The discovery links microscopic crystal arrangements to macroscopic magnetic phenomena, improving models of ice‑giant interiors and aiding exoplanet characterization. It also showcases XFEL facilities’ capability to study matter at extreme conditions.
Superionic water occupies a niche at the intersection of solid‑state physics and planetary science. Under pressures exceeding a million atmospheres and temperatures of several thousand kelvin, water’s oxygen atoms lock into a crystalline lattice while hydrogen ions become highly mobile, giving the material metallic‑like conductivity. First predicted in the 1980s and reproduced in the laboratory in 2018, this exotic phase is thought to dominate the deep interiors of ice giants such as Neptune and Uranus, where conventional molten‑iron dynamos are absent. Understanding its structure is therefore essential for interpreting the magnetic signatures of these worlds.
To probe this elusive state, SLAC’s Matter in Extreme Conditions instrument and the Linac Coherent Light Source paired ultrafast X‑ray pulses with laser‑driven shock waves, recreating the extreme pressure‑temperature regime of ice‑giant cores. Complementary experiments at the European XFEL confirmed the observations, revealing diffraction patterns that could not be assigned to a single lattice. Instead, signatures of body‑centered cubic, face‑centered cubic and hexagonal close‑packed arrangements appeared concurrently, indicating that superionic water can sustain mixed packing structures without a sharp phase boundary. This blurring of structural lines is unprecedented among known materials.

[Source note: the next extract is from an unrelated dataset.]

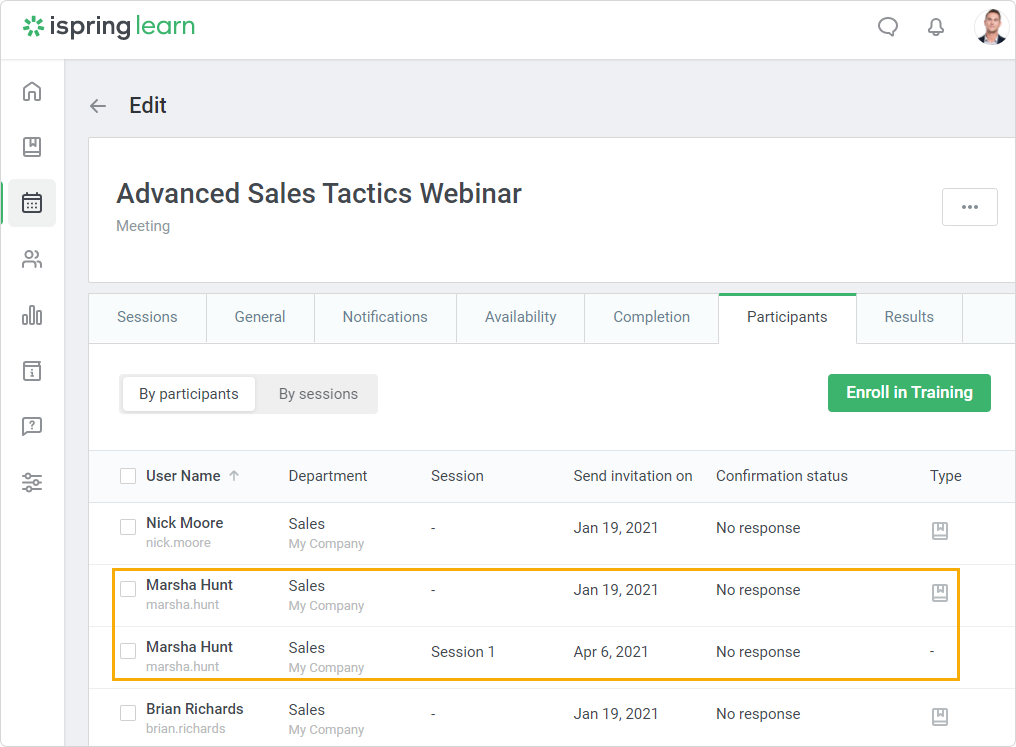The height and width of the screenshot is (747, 1016).
Task: Switch to the Sessions tab
Action: (x=147, y=317)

The coexistence of multiple lattices provides a natural explanation for the chaotic, multipolar magnetic fields measured by Voyager 2, as each packing geometry influences hydrogen ion mobility and thus electrical conductivity in distinct ways. Incorporating these mixed‑phase properties into dynamo models will refine predictions of magnetic field morphology for both Solar System ice giants and the growing catalog of exoplanets with similar bulk compositions. Future work aims to directly measure conductivity for each structure and to explore how impurities such as ammonia or methane modify the superionic behavior, opening new avenues for high‑energy‑density physics and planetary exploration.